Mr. Chavez sought out relationships with assorted rebel groups, rogues and pariah governments. He exchanged letters with Ilich Ramirez Sanchez, a Venezuelan-born terrorist known as Carlos the Jackal, who was held in a French prison. He asserted that Moammar Gaddafi’s Libya was a model of participatory democracy.
Closer to home, Mr. Chavez expressed affinity for the Revolutionary Armed Forces of Colombia, or FARC, a potent guerrilla group fighting Colombia’s U.S.-friendly government. His closest aides built a close relationship with FARC commanders, according to Colombian officials, rebel documents seized in army raids and former rebels.
Ties to Iran and Cuba
Mr. Chavez particularly irked the United States by building a close alliance with Iran and Fidel Castro’s regime in Cuba, which found in Venezuela a deep-
pocketed benefactor to replace the one the communist island lost with the breakup of the Soviet Union.

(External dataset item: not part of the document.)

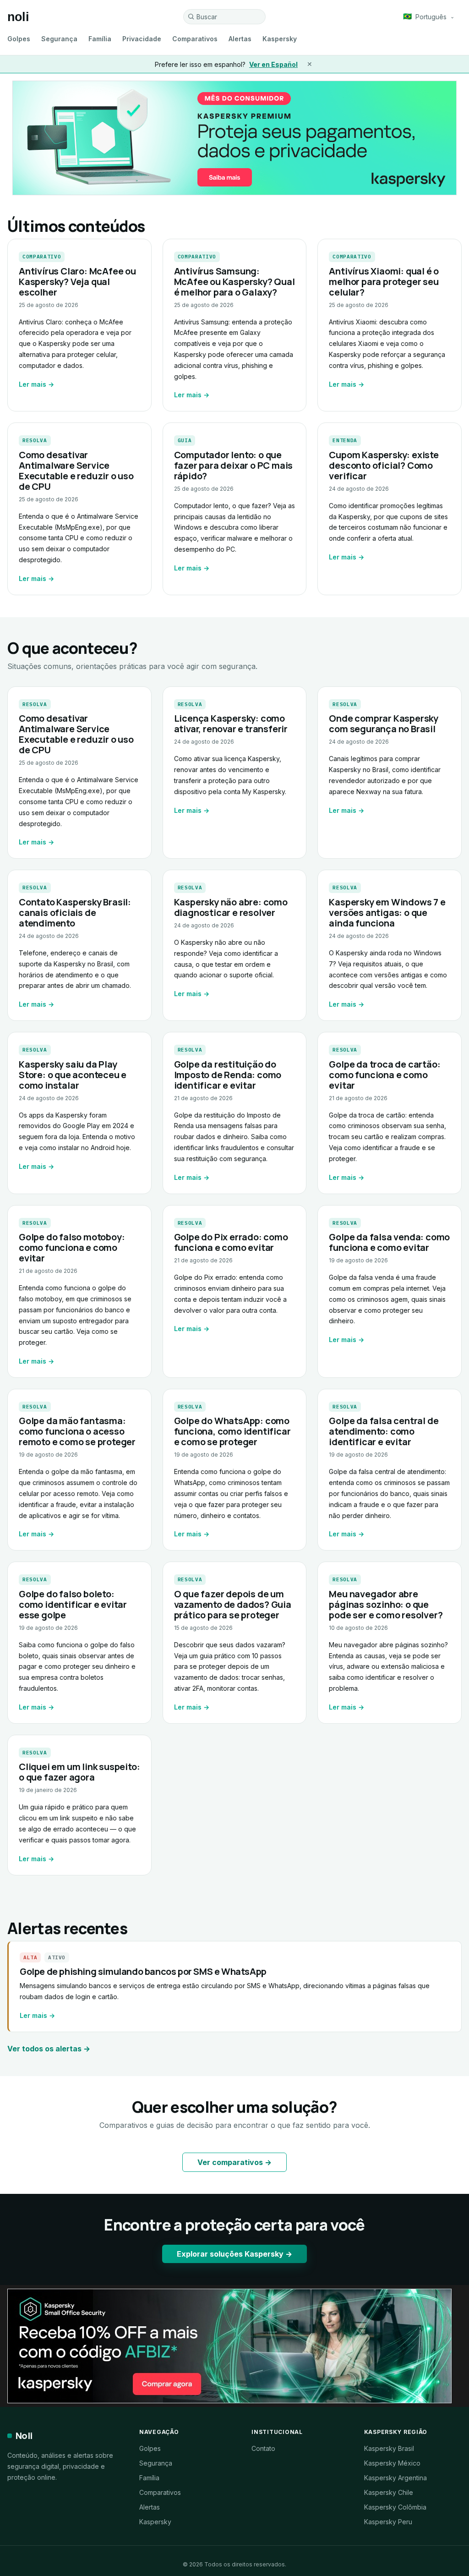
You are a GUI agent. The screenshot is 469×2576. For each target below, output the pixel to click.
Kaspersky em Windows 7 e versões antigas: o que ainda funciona (387, 912)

After taking office, Mr. Chavez began providing 100,000 barrels of oil a day to Castro’s government at subsidized rates; in exchange, Castro shipped thousands of Cuban workers, from intelligence agents to doctors and sports trainers, to Venezuela.
Drawing from the largest oil deposits in the world, Mr. Chavez embarked on a foreign policy in which oil, provided cheap to prospective allies, was freely used to help build an alliance to counter U.S. influence. In a grandiose plan to unite Latin America, Mr. Chavez formed an alliance he called ALBA, the Bolivarian Alliance for the People of Our America.
He bought more than $2.5 billion in Argentine bonds, created a Bank of the South to counter Washington-based multilateral lenders and pledged to build a pipeline across the continent and construct housing, highways and oil refineries.